In the beginning was the word and the word was a place, appropriate and appropriated, secure and insecure, at home among these Christian people yet alien in its ethos (or lack of same), shining with technical brilliance and bereft of sense..

I was born in a small town in southeast Indiana, near where the Miami River flows into the Ohio - we lived there till the late 1950's when we left the area.  This place was near the nuclear munitions plant known as the Fernald Feed Materials Production Center - a uranium processing plant that operated from the early 50's through the late 80's.  The plant produced enriched uranium that "fed" weapons plants in Oak Ridge, Hanford, and the Savannah River Site and was used in the production of nuclear warheads.  Between 1951 and 1989 Fernald produced over 170,000 metric tons of enriched uranium.  In 1984 the plant was found to have been releasing millions of tons of uranium dust into the air - contaminating the communities and environment around the plant. I remember there were frequent cargo planes in the area during my early childhood - my dad called them "flying boxcars" - they were C-119's likely moving processed materials in and out of the Fernald Plant.

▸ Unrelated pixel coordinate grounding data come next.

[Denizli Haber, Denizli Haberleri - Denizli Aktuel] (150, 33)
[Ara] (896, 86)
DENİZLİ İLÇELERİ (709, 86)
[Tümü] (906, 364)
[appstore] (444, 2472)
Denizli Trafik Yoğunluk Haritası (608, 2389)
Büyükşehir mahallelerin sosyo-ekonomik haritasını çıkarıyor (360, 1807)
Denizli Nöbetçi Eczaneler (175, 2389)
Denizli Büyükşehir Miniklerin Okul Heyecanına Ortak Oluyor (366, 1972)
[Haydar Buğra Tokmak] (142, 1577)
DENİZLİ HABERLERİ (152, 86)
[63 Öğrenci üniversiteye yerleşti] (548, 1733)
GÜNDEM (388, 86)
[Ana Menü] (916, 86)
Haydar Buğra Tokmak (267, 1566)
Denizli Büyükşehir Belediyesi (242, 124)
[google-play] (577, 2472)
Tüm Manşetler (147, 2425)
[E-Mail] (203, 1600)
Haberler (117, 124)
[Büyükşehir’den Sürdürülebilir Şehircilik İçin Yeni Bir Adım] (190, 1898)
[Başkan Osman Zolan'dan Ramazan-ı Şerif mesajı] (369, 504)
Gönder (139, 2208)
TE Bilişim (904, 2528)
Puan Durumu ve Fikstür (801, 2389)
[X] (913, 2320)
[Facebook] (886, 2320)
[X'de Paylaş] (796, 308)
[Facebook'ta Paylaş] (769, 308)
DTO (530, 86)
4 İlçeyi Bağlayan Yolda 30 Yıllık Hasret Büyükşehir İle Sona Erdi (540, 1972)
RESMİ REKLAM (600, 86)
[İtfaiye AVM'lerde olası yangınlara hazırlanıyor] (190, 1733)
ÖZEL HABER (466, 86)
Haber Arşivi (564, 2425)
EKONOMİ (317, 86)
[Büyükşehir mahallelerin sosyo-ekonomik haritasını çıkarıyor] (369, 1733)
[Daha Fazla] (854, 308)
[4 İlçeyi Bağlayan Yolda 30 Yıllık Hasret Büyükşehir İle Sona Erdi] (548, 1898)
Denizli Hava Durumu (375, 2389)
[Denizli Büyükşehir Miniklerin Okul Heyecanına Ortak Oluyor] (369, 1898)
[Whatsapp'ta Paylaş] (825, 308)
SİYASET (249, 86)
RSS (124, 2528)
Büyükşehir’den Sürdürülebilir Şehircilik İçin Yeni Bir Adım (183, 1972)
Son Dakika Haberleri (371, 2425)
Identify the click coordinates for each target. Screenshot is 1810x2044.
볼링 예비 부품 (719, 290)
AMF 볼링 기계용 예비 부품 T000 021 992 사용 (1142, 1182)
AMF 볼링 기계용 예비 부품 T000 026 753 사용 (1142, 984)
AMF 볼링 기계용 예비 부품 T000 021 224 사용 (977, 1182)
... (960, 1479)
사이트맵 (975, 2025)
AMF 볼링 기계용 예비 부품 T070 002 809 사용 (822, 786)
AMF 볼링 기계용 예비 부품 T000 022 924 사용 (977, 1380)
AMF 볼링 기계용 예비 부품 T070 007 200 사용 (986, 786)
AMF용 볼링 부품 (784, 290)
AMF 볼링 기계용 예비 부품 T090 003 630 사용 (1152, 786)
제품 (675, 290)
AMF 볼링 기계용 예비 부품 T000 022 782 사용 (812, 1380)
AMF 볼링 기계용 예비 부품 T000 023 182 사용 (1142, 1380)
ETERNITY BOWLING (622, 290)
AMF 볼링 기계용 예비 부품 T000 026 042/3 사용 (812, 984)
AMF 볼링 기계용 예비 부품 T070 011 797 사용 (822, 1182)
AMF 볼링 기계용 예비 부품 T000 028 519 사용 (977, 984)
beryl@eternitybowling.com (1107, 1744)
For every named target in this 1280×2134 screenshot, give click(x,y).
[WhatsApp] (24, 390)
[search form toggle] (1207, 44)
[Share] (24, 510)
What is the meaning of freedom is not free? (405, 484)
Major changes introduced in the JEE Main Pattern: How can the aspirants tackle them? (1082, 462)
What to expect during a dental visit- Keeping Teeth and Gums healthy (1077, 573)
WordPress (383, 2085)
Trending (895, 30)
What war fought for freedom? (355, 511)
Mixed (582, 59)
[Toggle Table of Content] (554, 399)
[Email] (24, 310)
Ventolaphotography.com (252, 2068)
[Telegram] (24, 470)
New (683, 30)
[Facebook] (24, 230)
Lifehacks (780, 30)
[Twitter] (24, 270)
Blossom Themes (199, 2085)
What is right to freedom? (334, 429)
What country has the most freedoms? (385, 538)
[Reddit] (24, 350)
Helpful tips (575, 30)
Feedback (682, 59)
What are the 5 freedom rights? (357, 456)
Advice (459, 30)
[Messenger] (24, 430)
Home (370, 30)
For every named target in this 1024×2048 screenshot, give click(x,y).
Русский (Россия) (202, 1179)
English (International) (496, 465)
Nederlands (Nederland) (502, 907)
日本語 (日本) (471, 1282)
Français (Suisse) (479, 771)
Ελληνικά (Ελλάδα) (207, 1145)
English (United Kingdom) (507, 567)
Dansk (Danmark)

In 1991 my father passed away after a long illness - he had been stricken by a malignant brain tumor at the age of 63.


In the beginning was the word and the word was a place, appropriate and appropriated, secure and insecure, at home among these Christian people yet alien in its ethos (or lack of same), shining with technical brilliance and bereft of sense.. and the word was Fernald.

Monday, November 21, 2011

welcome to coldwarscapes

This blog is a beginning at trying to get my head around work that I've been doing for the past twenty years in the general area of science and technology studies. What started as an attempt to understand how mapping technologies had changed over the past century has morphed (somewhat in fits and starts) into a broadened interest in reading and writing about ways that technologies coming out of the defense establishment have been transported into the wider social world.  My interest is broad and in spots deep, and my work has at time resembled a rolling snowball picking up found objects and incorporating them into my understandings of the world.  I will try to write stories here that reflect on my work and how I feel it is significant for folks like me who don't accept conventional explanations for everything we see, feel, hear, taste, smell or simply suspect.